» DATASET RECORDS:
· · · ·

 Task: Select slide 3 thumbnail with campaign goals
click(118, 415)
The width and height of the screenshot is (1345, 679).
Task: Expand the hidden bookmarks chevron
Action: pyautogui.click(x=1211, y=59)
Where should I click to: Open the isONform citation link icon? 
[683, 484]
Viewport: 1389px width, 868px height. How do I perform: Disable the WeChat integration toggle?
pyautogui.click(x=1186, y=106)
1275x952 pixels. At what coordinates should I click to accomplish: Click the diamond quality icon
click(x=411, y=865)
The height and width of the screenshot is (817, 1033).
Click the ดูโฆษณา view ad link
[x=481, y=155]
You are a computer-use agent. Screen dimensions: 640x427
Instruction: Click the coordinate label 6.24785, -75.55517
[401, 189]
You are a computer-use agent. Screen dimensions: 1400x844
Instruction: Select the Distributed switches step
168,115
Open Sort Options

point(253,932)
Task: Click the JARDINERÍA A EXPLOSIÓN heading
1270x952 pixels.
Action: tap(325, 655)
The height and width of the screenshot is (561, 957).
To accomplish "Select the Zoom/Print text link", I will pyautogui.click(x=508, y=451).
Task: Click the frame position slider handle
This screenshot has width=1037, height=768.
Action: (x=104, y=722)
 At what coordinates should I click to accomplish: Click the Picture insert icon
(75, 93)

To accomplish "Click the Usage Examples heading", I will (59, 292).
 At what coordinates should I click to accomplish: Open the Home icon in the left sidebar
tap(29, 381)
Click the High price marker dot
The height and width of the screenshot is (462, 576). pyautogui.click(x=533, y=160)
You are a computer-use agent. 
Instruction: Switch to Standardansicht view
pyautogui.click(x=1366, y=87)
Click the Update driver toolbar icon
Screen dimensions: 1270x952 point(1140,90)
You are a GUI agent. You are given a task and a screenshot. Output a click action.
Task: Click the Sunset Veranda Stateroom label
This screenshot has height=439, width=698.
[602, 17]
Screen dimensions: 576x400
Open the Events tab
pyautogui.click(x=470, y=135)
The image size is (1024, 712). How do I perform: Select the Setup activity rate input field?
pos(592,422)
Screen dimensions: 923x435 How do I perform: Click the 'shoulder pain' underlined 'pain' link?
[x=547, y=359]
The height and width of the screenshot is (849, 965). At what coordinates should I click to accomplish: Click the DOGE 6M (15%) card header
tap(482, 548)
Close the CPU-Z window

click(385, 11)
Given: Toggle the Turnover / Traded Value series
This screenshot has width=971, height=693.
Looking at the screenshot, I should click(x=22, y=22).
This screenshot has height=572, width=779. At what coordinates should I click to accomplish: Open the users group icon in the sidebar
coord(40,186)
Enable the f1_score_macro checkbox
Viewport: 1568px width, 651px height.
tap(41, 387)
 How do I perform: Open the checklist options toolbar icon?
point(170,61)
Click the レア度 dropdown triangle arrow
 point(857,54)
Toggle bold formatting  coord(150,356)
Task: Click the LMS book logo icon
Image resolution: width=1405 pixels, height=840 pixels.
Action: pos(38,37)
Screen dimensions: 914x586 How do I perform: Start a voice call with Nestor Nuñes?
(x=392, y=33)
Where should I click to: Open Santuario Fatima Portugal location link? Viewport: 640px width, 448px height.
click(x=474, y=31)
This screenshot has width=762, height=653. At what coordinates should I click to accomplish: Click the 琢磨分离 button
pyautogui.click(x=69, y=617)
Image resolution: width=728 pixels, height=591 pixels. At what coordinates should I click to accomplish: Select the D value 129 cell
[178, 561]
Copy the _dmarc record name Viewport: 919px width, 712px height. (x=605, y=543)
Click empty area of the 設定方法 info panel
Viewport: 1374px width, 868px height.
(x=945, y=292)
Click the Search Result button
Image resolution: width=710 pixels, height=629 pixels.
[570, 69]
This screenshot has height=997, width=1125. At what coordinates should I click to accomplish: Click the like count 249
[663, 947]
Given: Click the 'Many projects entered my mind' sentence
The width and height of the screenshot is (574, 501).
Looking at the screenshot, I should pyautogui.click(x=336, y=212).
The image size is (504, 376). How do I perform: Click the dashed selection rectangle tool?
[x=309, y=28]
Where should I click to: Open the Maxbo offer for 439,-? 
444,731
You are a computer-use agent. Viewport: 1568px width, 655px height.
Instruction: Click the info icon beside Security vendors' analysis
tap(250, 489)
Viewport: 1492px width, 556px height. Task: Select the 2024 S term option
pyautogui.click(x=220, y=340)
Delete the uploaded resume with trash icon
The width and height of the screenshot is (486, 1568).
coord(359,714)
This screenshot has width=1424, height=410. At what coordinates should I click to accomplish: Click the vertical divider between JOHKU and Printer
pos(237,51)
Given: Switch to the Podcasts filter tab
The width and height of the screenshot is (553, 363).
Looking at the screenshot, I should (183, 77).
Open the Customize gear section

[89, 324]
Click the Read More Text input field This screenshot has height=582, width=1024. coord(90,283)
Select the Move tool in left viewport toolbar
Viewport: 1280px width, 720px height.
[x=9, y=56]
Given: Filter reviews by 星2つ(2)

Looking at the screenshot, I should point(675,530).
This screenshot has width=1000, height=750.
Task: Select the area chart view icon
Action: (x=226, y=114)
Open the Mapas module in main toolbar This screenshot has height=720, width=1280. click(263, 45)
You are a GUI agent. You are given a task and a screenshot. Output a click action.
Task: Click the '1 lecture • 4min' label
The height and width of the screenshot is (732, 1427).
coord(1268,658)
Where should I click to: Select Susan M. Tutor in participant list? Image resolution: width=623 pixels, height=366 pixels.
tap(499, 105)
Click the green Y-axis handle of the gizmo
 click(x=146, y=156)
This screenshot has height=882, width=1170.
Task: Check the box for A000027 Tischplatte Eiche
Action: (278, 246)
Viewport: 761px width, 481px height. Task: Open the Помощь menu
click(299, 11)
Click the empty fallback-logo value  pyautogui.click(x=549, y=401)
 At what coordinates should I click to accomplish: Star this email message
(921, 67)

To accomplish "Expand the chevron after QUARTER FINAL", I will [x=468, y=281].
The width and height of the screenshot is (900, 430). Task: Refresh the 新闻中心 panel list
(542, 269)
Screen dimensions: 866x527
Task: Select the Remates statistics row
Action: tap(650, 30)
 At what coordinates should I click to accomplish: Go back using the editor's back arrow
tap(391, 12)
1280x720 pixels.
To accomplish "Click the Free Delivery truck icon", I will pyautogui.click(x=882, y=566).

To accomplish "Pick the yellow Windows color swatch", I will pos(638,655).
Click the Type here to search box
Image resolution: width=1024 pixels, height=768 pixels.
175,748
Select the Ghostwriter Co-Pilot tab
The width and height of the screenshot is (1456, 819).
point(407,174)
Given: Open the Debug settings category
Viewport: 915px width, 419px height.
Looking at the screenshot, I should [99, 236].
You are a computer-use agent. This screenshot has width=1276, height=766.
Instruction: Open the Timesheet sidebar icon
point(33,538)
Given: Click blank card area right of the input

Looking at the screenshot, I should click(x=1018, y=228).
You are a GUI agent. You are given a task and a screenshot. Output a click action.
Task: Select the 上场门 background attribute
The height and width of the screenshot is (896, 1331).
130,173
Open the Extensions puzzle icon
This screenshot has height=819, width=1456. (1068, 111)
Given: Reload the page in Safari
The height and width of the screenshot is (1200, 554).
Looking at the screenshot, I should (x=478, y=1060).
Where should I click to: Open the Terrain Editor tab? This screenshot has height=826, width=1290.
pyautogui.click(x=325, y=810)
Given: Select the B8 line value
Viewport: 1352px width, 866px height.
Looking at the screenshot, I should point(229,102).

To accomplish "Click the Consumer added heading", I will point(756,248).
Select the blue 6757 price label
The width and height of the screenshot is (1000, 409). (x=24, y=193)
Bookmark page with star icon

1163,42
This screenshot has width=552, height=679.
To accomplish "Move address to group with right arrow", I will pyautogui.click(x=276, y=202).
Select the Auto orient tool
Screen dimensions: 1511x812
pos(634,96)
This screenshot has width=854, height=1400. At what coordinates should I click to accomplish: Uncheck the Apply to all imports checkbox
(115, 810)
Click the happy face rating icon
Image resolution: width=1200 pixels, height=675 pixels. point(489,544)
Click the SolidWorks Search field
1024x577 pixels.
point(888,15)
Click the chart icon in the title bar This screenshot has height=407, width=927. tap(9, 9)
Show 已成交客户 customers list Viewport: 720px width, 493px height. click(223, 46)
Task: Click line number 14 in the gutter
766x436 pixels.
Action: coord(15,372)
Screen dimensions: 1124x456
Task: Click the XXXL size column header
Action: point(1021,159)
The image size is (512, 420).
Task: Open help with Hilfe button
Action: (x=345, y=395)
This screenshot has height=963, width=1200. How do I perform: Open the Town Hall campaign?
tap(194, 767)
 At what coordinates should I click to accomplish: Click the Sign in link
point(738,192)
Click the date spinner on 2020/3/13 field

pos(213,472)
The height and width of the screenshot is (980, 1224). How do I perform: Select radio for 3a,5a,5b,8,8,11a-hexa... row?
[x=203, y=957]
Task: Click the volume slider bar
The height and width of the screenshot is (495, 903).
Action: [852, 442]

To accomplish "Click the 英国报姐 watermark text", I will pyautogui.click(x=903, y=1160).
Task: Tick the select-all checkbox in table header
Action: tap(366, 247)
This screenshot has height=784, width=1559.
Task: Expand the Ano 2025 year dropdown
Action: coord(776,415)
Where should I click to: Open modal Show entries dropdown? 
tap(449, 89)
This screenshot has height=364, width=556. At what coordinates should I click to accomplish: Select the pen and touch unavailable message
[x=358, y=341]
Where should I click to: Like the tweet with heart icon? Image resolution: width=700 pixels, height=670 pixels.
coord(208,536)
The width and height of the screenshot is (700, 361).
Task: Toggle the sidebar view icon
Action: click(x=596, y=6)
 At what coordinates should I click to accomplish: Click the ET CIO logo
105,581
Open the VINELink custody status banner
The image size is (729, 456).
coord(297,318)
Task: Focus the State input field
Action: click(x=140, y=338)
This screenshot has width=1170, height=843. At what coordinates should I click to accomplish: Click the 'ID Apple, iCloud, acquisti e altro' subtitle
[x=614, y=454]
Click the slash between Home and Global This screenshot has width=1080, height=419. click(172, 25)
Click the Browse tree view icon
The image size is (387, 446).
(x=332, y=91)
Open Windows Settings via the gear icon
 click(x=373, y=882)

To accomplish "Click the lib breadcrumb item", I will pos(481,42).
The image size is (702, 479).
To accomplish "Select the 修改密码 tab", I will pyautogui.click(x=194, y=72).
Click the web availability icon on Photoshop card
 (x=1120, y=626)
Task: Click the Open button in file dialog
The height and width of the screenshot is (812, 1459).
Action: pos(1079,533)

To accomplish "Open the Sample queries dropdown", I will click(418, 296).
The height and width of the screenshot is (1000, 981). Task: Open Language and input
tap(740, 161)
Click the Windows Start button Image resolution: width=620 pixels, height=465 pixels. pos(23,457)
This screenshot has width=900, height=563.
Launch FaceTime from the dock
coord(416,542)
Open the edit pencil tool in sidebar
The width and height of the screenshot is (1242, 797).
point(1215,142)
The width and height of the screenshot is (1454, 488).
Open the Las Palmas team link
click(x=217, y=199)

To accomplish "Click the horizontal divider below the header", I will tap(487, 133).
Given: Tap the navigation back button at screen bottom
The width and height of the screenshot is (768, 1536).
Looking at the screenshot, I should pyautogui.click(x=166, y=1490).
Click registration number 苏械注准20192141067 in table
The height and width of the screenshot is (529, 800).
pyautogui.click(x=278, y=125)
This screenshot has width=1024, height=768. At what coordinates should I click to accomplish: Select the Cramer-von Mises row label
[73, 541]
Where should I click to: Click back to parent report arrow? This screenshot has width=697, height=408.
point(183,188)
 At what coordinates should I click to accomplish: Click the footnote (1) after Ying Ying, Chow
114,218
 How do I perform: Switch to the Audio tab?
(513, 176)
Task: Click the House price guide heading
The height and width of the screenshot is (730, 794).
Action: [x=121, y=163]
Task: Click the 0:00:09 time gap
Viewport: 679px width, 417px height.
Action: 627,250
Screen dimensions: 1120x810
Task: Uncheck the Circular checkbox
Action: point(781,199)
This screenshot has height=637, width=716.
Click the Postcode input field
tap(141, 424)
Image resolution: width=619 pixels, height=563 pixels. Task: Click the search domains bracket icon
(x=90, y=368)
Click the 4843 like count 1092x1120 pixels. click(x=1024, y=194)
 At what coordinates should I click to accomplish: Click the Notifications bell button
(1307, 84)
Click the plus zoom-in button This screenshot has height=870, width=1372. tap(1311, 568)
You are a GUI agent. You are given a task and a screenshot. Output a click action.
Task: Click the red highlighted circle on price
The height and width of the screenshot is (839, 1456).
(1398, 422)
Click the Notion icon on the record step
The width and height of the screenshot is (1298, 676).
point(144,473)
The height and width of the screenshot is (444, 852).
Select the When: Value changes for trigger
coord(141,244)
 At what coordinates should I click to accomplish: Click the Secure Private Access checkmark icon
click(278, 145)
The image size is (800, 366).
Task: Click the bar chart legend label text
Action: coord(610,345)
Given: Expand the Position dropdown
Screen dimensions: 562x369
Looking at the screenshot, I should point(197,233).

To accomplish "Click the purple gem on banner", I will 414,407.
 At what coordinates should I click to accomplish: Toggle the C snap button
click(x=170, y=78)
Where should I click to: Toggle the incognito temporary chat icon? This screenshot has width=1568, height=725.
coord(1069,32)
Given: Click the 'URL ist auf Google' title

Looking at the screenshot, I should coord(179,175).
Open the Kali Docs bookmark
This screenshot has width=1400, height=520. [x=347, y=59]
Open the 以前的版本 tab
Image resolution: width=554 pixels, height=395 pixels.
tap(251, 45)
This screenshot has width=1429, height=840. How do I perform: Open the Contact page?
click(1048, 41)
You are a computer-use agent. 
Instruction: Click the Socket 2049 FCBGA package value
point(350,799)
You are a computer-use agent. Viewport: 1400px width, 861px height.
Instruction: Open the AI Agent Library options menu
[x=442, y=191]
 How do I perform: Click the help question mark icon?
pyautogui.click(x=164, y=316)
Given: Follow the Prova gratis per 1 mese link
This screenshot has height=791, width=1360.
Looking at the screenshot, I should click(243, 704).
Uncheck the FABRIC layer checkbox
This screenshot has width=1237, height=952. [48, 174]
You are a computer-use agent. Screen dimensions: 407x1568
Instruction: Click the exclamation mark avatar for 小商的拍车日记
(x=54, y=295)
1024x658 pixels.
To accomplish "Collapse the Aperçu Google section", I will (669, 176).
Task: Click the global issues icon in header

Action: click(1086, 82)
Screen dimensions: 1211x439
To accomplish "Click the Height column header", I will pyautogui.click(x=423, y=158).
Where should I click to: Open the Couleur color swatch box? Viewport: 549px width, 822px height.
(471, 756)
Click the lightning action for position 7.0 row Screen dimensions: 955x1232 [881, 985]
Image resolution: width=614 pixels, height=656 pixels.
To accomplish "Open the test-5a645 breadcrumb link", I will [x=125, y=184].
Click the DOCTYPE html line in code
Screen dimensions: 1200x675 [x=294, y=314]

· · · ·

» PROBLEM TO WORK ON: Write out everything from the line containing "Image resolution: width=728" down to the line containing "should pyautogui.click(x=336, y=212).", both included, with each line unchanged.

» WRITTEN SOLUTION:
Image resolution: width=728 pixels, height=591 pixels. At what coordinates should I click to accomplish: Select the D value 129 cell
[178, 561]
Copy the _dmarc record name Viewport: 919px width, 712px height. (x=605, y=543)
Click empty area of the 設定方法 info panel
Viewport: 1374px width, 868px height.
(x=945, y=292)
Click the Search Result button
Image resolution: width=710 pixels, height=629 pixels.
[570, 69]
This screenshot has height=997, width=1125. At what coordinates should I click to accomplish: Click the like count 249
[663, 947]
Given: Click the 'Many projects entered my mind' sentence
The width and height of the screenshot is (574, 501).
Looking at the screenshot, I should pyautogui.click(x=336, y=212).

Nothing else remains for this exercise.